══ EXTRAIT DU TEXTE

Certains questionnements plus politiques reviennent également à propos du rôle de la fondation de Mauges et des projets qu’elle soutient. Se doit-elle de financer des projets qui étaient historiquement financés par le gouvernement, alors qu’elle souhaite que ce dernier se réengage ? Devient-elle la béquille de remplacement ou permet-elle aux groupes de continuer à se défendre contre les importantes réductions budgétaires ? Ne permet-elle pas, en acceptant cette position, d’entériner ce désengagement ? Une des plus militantes le souligne dans ses termes :

J’étais ambivalente de voir la naissance d’un nouvel organisme communautaire. Je trouvais très intéressante la problématique. […] Mais j’étais partagée car les CLSC du coin, c’est leur travail. Si ce groupe-là est là, c’est qu’ils ne le font pas.

Sur un autre projet aussi, le même problème est soulevé par une nouvelle membre du comité :

Ça pose une question politique sur le lien à l’État. Ça touche au développement des communautés et l’État n’est plus là. Ça devrait être au CLSC d’y être, la fondation de Mauges ne devrait pas accepter ça.

Chaque fois, peu de suites sont données à ces commentaires et le silence qui suit donne l’impression que, sans alternative, un consensus s’instaure par défaut. Le malaise est cependant palpable dans les hésitations de chacune, les mines dubitatives et les soupirs découragés. Le même scénario se reproduit lorsqu’un nouveau projet a, parmi son montage financier, un financement d’une grande compagnie pétrolière : « C’est une curiosité… » ; « Ça m’a surpris ! Je l’ai encerclé, mais j’dis pas que… » Aucune critique directe n’est adressée, on sent plutôt que les membres sont partagées entre les besoins de financement, qu’elles vivent aussi au quotidien dans leur propre organisation, et le fait qu’elles devraient en principe être critiques d’une telle industrie.

Le second vote : soulagement

Vers 16 heures, à la suite des présentations au pas de course de tous les projets du deuxième volet, tout le monde autour de la table s’applaudit, heureux d’avoir réussi à boucler le tout dans les temps. Sans l’ambiguïté sur le nombre de projets à financer, le second vote crée moins de confusion que celui qui a eu lieu en matinée. Tous attendent les résultats du vote, particulièrement les chargées de projets, qui devront faire le suivi auprès des groupes respectifs. Le directeur dévoile les résultats sur le tableau derrière l’animatrice : les quatre projets sélectionnés ont une avance importante sur les suivants. Le soulagement collectif est évident.

════
══ LIGNES

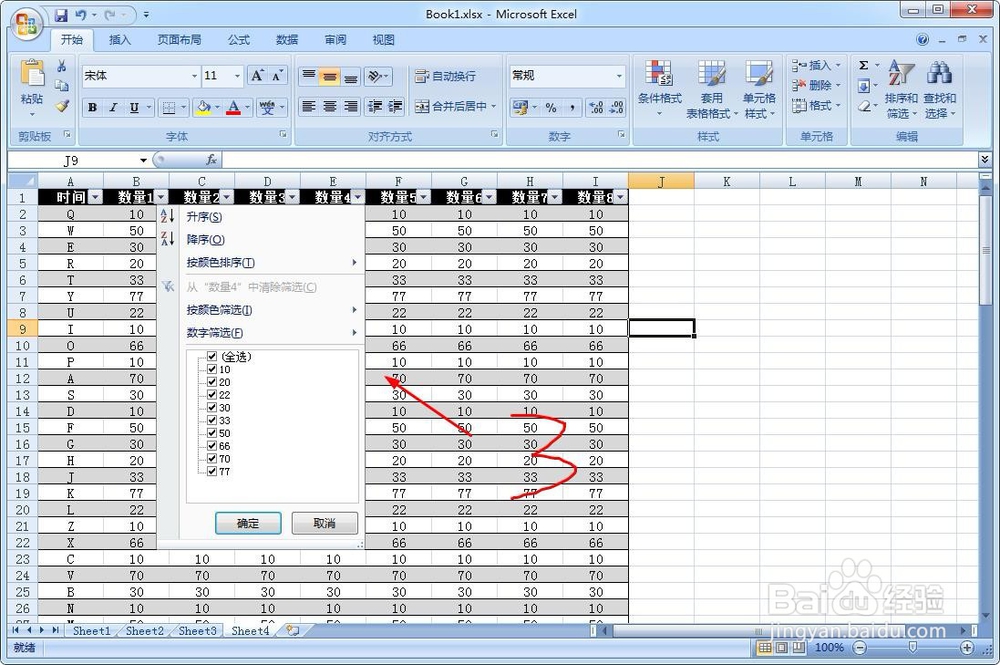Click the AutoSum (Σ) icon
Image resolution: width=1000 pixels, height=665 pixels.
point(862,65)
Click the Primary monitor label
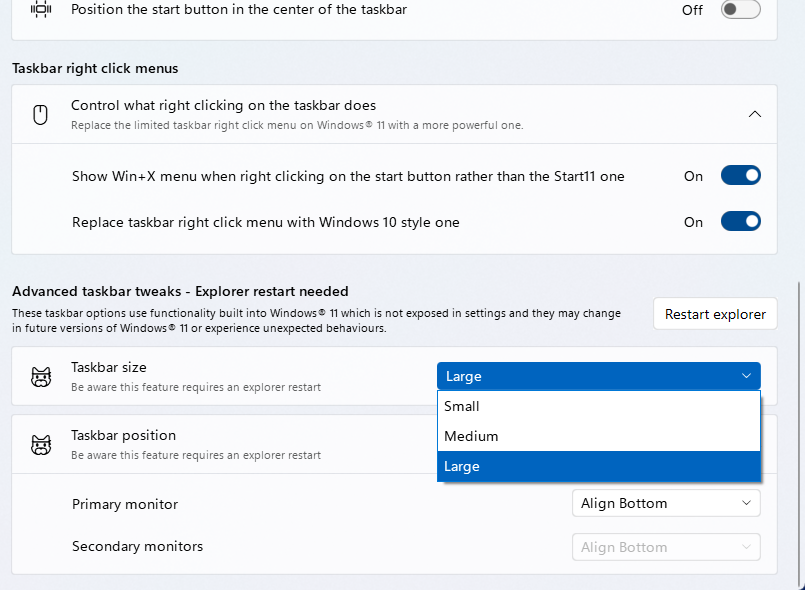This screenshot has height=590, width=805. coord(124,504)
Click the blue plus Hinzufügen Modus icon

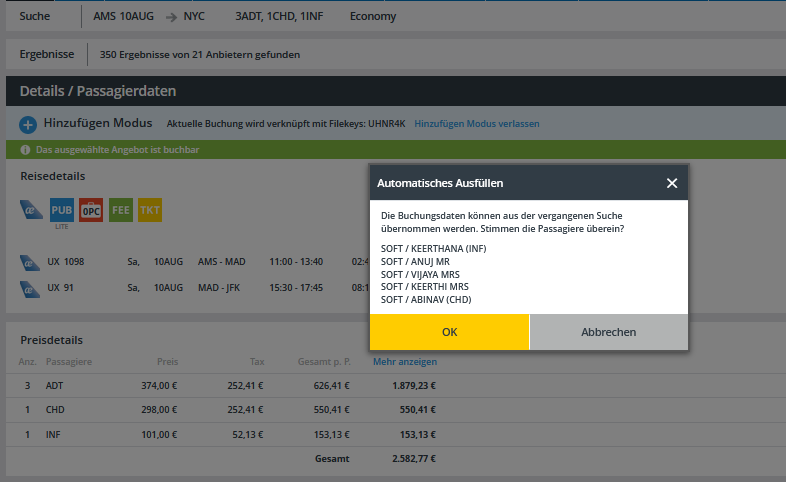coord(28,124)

════
══ LIGNES

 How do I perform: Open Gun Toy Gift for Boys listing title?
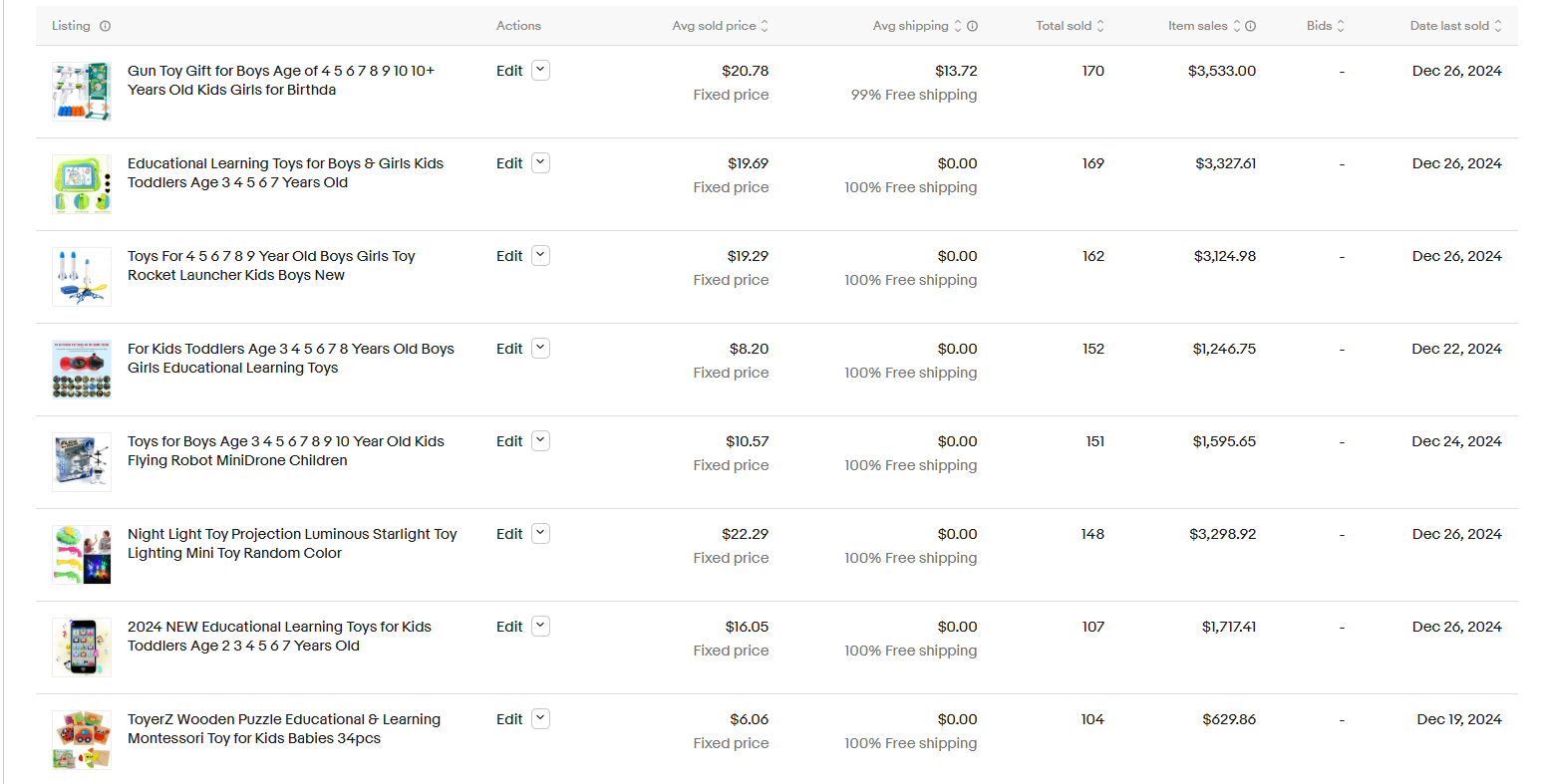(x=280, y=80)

════

• ÉNONCÉ: Reproduisez l'extrait sur la fondation de Mauges entre « J’étais ambivalente de » et « pas accepter ça. », inclus, en substituant « hésitante » à « ambivalente ».

• RÉPONSE COMPLÈTE:
J’étais hésitante de voir la naissance d’un nouvel organisme communautaire. Je trouvais très intéressante la problématique. […] Mais j’étais partagée car les CLSC du coin, c’est leur travail. Si ce groupe-là est là, c’est qu’ils ne le font pas.

Sur un autre projet aussi, le même problème est soulevé par une nouvelle membre du comité :

Ça pose une question politique sur le lien à l’État. Ça touche au développement des communautés et l’État n’est plus là. Ça devrait être au CLSC d’y être, la fondation de Mauges ne devrait pas accepter ça.